=== Begin Enclosure ===

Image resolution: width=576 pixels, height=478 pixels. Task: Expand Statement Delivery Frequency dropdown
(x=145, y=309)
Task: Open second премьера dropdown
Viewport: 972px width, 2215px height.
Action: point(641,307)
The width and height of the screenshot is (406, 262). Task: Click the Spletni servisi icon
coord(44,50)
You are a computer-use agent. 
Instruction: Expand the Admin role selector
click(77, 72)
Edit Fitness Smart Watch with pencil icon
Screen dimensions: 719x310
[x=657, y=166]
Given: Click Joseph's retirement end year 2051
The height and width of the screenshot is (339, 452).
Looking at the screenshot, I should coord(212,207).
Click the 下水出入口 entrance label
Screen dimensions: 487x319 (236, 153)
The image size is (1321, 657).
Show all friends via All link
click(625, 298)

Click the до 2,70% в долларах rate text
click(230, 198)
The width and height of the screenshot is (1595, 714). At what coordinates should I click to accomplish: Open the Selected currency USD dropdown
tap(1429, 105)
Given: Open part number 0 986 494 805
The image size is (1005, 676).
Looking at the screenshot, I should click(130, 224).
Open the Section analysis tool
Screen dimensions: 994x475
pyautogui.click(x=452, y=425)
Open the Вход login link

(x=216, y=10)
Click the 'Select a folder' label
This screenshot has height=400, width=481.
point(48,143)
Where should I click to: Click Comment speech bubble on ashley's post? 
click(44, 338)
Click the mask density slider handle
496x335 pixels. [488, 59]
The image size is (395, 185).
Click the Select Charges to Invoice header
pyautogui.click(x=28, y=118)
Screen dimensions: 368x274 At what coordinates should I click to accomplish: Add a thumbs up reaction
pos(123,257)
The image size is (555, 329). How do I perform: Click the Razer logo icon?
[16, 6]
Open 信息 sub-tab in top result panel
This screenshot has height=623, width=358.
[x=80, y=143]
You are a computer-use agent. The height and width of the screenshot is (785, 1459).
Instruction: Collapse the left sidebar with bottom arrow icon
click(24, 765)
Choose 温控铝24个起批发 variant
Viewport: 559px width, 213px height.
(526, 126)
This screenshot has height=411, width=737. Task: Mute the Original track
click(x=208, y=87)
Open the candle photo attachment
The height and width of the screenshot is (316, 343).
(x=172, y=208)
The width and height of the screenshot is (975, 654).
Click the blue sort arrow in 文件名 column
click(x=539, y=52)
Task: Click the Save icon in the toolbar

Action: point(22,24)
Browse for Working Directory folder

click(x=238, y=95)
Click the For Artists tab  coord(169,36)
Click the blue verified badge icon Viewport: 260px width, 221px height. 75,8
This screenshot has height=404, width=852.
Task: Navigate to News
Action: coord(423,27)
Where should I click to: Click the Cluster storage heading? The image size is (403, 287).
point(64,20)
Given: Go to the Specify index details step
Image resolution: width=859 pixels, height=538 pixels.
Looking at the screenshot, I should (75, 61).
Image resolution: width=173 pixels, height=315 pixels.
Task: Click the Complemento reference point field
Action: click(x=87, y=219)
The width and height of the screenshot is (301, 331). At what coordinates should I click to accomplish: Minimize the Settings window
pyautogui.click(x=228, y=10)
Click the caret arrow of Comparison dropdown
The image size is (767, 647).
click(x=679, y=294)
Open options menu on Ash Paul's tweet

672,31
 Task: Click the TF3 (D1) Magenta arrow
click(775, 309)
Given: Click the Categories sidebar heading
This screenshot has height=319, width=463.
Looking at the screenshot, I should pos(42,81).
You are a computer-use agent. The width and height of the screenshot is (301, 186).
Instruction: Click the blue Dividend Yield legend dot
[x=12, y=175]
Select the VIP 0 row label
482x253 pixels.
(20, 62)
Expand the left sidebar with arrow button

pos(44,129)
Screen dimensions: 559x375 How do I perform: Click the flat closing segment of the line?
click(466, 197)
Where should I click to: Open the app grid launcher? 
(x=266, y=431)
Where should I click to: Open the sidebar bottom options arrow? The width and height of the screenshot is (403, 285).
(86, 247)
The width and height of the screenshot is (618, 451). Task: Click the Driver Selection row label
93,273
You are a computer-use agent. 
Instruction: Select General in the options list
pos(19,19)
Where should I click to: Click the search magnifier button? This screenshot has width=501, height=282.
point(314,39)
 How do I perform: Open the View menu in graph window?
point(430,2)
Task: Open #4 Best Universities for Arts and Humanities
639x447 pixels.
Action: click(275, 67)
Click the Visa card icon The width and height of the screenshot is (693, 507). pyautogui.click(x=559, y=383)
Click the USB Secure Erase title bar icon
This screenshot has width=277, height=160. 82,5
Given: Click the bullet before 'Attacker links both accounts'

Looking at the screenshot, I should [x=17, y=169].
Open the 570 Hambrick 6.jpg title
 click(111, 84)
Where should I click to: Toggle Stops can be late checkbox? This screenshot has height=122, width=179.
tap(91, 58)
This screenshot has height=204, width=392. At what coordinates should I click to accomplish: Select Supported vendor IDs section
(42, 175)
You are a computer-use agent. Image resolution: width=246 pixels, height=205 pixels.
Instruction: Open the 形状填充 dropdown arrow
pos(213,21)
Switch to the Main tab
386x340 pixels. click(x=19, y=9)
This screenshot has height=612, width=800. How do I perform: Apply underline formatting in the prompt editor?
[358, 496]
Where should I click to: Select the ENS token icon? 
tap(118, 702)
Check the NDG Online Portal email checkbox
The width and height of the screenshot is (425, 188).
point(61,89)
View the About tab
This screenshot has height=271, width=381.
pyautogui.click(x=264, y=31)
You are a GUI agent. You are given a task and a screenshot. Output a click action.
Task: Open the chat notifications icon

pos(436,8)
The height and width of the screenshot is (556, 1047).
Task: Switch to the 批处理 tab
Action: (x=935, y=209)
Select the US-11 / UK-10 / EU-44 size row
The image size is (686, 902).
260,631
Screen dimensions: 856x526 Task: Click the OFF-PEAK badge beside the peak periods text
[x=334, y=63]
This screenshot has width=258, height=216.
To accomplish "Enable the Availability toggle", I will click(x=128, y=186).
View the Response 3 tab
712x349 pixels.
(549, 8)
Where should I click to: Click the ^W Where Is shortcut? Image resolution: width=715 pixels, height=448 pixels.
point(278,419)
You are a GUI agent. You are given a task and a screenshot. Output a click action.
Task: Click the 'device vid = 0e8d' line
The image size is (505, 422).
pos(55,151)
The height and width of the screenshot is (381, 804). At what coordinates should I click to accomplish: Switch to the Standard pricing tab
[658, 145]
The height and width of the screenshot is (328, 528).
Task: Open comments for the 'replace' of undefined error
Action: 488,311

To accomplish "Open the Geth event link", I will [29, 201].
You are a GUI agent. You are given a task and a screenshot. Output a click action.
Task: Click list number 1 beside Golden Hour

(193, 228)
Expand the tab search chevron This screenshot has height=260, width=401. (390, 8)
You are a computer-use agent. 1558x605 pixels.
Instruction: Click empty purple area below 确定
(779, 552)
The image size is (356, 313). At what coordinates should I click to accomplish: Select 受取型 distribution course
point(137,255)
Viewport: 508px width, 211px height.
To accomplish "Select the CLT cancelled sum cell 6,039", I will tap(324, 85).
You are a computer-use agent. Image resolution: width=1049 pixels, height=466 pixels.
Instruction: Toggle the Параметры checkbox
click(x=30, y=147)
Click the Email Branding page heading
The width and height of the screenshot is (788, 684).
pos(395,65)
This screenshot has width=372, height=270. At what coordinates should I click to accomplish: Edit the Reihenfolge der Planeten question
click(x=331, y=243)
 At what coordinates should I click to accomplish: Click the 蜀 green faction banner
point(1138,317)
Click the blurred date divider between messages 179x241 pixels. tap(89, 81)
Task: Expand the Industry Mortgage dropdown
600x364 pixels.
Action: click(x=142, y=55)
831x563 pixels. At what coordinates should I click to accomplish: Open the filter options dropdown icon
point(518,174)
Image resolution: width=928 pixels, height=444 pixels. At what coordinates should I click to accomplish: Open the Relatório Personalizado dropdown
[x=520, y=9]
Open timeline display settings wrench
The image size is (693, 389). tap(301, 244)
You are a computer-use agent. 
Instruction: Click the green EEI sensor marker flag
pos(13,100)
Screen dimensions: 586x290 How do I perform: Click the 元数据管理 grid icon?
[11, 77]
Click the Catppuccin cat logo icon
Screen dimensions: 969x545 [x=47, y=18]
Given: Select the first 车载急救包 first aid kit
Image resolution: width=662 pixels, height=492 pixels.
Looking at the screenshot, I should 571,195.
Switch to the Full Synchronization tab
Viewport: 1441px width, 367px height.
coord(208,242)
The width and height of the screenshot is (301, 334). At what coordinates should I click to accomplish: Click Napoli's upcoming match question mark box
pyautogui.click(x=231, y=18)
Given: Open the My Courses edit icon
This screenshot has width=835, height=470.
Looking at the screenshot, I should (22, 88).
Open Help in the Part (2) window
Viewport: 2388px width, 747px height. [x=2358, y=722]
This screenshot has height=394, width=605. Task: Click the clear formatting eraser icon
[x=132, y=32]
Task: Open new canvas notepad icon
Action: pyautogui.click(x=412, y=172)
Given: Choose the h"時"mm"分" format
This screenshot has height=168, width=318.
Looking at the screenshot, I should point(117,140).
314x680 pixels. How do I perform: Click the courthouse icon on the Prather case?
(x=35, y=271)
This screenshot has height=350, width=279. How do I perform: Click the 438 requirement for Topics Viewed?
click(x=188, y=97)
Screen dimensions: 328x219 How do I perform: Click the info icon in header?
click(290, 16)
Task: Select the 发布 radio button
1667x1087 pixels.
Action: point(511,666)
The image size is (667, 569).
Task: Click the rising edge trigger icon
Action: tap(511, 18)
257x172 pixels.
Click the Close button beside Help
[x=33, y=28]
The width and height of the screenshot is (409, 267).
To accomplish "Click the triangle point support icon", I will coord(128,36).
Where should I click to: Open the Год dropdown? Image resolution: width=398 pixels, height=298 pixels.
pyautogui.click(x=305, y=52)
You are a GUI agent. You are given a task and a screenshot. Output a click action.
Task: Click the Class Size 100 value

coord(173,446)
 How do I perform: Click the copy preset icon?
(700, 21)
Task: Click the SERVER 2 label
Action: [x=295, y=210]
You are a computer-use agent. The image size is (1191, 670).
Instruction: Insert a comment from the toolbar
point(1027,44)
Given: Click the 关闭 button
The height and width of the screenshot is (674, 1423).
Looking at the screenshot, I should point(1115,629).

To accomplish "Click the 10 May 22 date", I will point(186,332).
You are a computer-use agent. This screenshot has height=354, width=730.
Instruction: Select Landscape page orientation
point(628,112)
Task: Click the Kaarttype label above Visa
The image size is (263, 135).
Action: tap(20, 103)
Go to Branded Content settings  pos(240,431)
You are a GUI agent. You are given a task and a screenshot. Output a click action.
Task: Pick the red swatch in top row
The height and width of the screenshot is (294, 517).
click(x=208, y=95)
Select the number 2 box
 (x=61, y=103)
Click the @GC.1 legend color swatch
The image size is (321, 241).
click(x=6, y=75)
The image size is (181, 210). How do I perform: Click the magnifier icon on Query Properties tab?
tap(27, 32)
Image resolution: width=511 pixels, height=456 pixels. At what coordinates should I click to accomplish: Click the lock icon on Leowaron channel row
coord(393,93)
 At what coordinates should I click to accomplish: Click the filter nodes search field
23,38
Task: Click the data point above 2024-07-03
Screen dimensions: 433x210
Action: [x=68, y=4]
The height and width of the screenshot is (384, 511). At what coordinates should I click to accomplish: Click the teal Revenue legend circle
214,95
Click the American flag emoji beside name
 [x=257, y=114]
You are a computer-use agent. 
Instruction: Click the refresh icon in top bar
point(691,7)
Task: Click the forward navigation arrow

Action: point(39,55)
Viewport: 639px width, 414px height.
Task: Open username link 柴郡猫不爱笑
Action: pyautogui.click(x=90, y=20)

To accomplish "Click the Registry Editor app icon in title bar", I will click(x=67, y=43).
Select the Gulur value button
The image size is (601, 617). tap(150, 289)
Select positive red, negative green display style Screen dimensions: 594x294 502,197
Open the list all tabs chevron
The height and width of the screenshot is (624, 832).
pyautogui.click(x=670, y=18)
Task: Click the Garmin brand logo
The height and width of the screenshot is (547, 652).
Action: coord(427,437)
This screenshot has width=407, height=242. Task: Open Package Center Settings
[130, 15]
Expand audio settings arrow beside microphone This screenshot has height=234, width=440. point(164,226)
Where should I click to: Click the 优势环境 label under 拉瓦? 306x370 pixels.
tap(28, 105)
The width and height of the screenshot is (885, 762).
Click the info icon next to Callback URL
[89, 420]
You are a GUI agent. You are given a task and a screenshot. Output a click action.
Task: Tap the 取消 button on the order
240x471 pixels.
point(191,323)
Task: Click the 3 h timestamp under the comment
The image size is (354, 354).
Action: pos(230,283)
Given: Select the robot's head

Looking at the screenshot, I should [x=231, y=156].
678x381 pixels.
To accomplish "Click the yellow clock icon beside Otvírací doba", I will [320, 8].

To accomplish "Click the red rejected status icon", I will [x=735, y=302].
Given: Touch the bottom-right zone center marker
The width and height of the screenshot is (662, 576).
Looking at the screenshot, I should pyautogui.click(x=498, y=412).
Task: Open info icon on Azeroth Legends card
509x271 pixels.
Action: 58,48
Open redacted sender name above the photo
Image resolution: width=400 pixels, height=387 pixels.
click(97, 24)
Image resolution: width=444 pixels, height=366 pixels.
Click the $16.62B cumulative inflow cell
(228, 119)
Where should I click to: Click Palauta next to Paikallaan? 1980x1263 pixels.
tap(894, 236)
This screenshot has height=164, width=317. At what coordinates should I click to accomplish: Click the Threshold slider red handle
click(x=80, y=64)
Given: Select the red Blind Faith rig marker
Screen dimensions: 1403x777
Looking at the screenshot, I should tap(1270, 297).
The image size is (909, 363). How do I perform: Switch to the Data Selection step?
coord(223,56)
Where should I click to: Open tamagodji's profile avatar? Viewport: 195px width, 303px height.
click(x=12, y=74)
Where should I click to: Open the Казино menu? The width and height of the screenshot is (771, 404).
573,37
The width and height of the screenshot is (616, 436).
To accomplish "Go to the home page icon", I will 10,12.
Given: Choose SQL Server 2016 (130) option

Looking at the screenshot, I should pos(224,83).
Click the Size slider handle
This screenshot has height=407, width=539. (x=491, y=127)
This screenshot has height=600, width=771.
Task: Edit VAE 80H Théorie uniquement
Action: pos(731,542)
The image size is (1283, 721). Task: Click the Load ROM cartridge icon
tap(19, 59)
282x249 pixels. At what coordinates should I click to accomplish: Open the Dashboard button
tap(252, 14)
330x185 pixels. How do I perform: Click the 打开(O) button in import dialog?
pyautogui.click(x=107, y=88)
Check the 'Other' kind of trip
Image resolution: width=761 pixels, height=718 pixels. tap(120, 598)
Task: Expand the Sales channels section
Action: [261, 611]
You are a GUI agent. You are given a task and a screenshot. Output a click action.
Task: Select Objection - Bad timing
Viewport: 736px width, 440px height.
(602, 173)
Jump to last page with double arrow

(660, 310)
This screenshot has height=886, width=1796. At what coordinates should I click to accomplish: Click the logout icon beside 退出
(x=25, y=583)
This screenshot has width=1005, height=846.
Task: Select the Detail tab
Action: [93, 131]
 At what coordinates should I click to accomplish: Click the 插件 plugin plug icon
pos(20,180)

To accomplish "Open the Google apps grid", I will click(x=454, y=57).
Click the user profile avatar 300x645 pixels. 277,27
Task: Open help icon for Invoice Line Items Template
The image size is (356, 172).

=== End Enclosure ===

EXERCISE AIM: For every line above that includes the word "Visa", return the line.

YOUR RESPONSE:
Click the Visa card icon The width and height of the screenshot is (693, 507). pyautogui.click(x=559, y=383)
Task: Click the Kaarttype label above Visa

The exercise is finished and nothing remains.